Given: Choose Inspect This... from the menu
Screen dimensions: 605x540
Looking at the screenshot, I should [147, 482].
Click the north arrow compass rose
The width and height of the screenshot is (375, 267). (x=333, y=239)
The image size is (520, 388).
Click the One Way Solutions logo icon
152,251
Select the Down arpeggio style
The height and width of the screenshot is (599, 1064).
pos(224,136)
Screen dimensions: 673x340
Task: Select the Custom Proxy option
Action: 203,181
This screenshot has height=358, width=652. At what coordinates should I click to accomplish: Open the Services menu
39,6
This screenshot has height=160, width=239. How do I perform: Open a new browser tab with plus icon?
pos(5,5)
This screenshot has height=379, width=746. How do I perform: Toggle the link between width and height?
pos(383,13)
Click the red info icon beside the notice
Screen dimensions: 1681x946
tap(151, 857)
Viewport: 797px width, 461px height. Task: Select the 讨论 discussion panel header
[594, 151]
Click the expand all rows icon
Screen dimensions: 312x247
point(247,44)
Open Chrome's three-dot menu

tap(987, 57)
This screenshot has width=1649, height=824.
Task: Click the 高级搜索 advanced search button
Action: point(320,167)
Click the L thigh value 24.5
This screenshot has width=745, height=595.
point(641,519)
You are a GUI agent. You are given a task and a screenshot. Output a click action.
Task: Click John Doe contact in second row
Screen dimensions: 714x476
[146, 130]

----------

- [The task] Arrange every line of the records above as a Markdown table with the columns Row and Line. Number the rows in order and leave out blank lines.

- [Completed task]
| Row | Line |
|---|---|
| 1 | Given: Choose Inspect This... from the menu |
| 2 | Screen dimensions: 605x540 |
| 3 | Looking at the screenshot, I should [147, 482]. |
| 4 | Click the north arrow compass rose |
| 5 | The width and height of the screenshot is (375, 267). (x=333, y=239) |
| 6 | The image size is (520, 388). |
| 7 | Click the One Way Solutions logo icon |
| 8 | 152,251 |
| 9 | Select the Down arpeggio style |
| 10 | The height and width of the screenshot is (599, 1064). |
| 11 | pos(224,136) |
| 12 | Screen dimensions: 673x340 |
| 13 | Task: Select the Custom Proxy option |
| 14 | Action: 203,181 |
| 15 | This screenshot has height=358, width=652. At what coordinates should I click to accomplish: Open the Services menu |
| 16 | 39,6 |
| 17 | This screenshot has height=160, width=239. How do I perform: Open a new browser tab with plus icon? |
| 18 | pos(5,5) |
| 19 | This screenshot has height=379, width=746. How do I perform: Toggle the link between width and height? |
| 20 | pos(383,13) |
| 21 | Click the red info icon beside the notice |
| 22 | Screen dimensions: 1681x946 |
| 23 | tap(151, 857) |
| 24 | Viewport: 797px width, 461px height. Task: Select the 讨论 discussion panel header |
| 25 | [594, 151] |
| 26 | Click the expand all rows icon |
| 27 | Screen dimensions: 312x247 |
| 28 | point(247,44) |
| 29 | Open Chrome's three-dot menu |
| 30 | tap(987, 57) |
| 31 | This screenshot has width=1649, height=824. |
| 32 | Task: Click the 高级搜索 advanced search button |
| 33 | Action: point(320,167) |
| 34 | Click the L thigh value 24.5 |
| 35 | This screenshot has width=745, height=595. |
| 36 | point(641,519) |
| 37 | You are a GUI agent. You are given a task and a screenshot. Output a click action. |
| 38 | Task: Click John Doe contact in second row |
| 39 | Screen dimensions: 714x476 |
| 40 | [146, 130] |